◆ **Task statement**
In the records below, find the line holding "600x600 pixels. Task: Select the L row label" and the line holding "The width and height of the screenshot is (854, 618).". Set down both, with every line between them, exactly.

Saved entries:
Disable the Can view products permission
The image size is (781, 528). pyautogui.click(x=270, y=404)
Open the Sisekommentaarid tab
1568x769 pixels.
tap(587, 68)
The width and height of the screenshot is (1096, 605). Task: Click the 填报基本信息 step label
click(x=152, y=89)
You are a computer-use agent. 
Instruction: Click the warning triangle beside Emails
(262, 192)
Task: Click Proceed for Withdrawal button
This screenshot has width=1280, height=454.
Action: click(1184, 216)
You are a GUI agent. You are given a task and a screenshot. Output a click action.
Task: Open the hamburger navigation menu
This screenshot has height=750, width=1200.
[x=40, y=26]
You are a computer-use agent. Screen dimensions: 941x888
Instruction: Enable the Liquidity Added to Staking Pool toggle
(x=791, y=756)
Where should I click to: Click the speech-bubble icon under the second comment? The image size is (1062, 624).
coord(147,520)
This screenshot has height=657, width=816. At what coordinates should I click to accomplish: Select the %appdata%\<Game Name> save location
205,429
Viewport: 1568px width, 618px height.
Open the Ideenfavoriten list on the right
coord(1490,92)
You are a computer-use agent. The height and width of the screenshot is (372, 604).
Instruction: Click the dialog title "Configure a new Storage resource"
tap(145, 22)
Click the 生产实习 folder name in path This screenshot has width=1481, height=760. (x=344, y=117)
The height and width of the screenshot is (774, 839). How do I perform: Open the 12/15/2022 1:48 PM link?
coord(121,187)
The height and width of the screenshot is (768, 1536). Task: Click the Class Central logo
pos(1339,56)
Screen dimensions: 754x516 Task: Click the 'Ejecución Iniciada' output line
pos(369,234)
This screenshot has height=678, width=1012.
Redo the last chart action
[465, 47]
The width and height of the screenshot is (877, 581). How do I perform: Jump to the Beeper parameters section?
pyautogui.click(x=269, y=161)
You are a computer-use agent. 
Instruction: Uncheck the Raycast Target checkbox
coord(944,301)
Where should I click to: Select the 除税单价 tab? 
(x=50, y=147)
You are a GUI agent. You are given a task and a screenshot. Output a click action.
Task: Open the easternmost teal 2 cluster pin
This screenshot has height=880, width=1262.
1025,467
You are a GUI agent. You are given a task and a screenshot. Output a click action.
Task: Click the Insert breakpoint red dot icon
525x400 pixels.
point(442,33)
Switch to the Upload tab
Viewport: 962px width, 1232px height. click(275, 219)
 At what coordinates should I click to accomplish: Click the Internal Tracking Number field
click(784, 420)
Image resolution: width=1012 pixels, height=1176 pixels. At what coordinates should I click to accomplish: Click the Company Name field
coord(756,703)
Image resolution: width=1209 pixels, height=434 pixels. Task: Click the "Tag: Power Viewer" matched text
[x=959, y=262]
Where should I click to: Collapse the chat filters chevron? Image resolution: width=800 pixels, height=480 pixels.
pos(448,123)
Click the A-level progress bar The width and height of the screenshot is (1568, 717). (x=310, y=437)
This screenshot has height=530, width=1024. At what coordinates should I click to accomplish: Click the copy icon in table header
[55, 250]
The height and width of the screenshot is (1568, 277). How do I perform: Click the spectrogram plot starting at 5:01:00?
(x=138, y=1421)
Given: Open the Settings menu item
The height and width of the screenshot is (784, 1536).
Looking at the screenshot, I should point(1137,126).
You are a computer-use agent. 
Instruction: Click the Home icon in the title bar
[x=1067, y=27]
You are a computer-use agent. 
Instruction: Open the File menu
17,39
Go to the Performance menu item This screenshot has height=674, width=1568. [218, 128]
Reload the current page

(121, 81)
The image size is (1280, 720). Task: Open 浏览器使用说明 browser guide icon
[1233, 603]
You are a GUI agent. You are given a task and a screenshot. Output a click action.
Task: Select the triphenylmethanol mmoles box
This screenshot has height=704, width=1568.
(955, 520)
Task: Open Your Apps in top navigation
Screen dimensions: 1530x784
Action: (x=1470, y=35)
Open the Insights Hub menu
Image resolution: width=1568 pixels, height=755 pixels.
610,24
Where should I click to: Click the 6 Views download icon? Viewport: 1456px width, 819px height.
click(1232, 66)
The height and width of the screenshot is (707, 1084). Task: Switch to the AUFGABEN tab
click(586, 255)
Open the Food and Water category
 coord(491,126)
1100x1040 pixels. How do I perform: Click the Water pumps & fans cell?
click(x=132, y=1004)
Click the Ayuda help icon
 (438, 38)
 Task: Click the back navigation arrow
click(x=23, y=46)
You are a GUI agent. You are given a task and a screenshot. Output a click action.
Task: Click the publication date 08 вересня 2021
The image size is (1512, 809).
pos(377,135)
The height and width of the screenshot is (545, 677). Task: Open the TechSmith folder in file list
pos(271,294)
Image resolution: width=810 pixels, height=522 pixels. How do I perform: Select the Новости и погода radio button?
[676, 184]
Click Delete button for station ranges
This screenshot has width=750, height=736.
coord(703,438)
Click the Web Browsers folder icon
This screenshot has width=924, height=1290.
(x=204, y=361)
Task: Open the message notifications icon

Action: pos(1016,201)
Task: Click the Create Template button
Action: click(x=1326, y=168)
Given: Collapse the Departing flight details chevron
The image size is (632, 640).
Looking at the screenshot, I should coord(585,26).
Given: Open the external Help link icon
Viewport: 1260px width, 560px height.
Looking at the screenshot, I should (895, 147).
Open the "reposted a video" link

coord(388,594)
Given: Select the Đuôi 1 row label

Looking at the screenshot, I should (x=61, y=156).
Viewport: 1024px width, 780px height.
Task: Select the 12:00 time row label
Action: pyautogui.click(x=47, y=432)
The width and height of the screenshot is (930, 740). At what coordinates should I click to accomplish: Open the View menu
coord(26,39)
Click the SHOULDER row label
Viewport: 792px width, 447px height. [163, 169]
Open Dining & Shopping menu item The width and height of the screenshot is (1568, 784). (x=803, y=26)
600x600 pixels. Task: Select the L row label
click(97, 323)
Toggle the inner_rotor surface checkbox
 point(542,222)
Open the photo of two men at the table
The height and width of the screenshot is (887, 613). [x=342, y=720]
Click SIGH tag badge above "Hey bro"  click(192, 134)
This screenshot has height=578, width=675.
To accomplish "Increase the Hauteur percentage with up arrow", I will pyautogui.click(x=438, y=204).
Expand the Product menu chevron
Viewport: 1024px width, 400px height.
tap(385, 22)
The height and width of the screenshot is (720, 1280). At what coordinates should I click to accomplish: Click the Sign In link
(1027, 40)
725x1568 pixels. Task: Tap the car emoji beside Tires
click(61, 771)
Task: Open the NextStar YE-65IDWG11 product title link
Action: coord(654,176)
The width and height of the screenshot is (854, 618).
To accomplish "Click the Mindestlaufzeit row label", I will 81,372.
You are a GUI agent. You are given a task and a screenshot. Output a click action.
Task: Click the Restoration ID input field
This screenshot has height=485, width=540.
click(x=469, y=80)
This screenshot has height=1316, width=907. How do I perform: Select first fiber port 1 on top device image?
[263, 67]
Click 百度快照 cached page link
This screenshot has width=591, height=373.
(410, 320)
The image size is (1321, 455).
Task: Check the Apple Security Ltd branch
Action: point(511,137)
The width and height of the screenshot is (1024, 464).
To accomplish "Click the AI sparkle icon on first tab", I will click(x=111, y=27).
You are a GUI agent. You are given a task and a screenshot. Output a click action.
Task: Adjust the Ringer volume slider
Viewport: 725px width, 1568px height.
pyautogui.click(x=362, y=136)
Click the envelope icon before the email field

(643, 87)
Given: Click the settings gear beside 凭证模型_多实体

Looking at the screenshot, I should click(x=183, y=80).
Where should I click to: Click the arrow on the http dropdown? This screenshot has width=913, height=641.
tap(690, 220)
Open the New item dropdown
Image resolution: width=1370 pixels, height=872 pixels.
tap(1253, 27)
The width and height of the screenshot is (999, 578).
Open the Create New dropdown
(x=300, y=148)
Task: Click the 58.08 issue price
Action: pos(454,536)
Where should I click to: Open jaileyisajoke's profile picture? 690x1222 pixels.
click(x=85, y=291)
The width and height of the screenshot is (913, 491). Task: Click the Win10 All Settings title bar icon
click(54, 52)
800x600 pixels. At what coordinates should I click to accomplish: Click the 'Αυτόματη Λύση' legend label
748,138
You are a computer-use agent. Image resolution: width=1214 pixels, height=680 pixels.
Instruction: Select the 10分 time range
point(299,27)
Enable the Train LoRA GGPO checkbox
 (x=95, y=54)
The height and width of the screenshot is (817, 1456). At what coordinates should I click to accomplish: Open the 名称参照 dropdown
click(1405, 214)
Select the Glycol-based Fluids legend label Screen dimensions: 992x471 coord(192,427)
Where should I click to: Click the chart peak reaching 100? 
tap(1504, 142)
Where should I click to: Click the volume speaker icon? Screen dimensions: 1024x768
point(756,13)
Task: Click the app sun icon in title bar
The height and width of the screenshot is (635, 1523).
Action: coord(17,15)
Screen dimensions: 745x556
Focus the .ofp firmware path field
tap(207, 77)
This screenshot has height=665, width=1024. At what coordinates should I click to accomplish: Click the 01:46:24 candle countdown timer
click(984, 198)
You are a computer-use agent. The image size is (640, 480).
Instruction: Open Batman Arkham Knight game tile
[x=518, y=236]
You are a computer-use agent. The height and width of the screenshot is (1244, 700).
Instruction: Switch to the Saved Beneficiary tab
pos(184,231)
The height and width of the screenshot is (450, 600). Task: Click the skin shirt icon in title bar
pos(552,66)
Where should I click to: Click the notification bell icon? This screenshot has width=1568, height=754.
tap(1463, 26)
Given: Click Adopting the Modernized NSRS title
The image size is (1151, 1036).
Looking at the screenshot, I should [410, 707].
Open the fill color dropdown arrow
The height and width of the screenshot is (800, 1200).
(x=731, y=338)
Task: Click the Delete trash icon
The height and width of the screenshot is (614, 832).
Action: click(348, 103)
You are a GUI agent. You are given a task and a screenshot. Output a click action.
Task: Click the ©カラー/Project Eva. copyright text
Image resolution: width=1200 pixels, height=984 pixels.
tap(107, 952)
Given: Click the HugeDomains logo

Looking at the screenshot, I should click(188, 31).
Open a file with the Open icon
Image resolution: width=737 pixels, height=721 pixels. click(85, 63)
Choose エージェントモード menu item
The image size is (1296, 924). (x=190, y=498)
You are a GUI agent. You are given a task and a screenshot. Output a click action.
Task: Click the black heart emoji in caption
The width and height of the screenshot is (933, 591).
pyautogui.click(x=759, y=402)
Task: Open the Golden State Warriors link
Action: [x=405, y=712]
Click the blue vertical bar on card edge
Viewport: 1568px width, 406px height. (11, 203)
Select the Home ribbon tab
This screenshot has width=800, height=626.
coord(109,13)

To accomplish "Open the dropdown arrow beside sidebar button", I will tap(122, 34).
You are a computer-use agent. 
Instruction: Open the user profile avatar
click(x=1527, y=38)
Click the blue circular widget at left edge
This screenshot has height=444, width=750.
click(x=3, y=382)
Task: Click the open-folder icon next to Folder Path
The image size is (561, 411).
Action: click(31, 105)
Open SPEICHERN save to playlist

◆ **Output of the task**
600x600 pixels. Task: Select the L row label
click(97, 323)
Toggle the inner_rotor surface checkbox
 point(542,222)
Open the photo of two men at the table
The height and width of the screenshot is (887, 613). [x=342, y=720]
Click SIGH tag badge above "Hey bro"  click(192, 134)
This screenshot has height=578, width=675.
To accomplish "Increase the Hauteur percentage with up arrow", I will pyautogui.click(x=438, y=204).
Expand the Product menu chevron
Viewport: 1024px width, 400px height.
tap(385, 22)
The height and width of the screenshot is (720, 1280). At what coordinates should I click to accomplish: Click the Sign In link
(1027, 40)
725x1568 pixels. Task: Tap the car emoji beside Tires
click(61, 771)
Task: Open the NextStar YE-65IDWG11 product title link
Action: coord(654,176)
The width and height of the screenshot is (854, 618).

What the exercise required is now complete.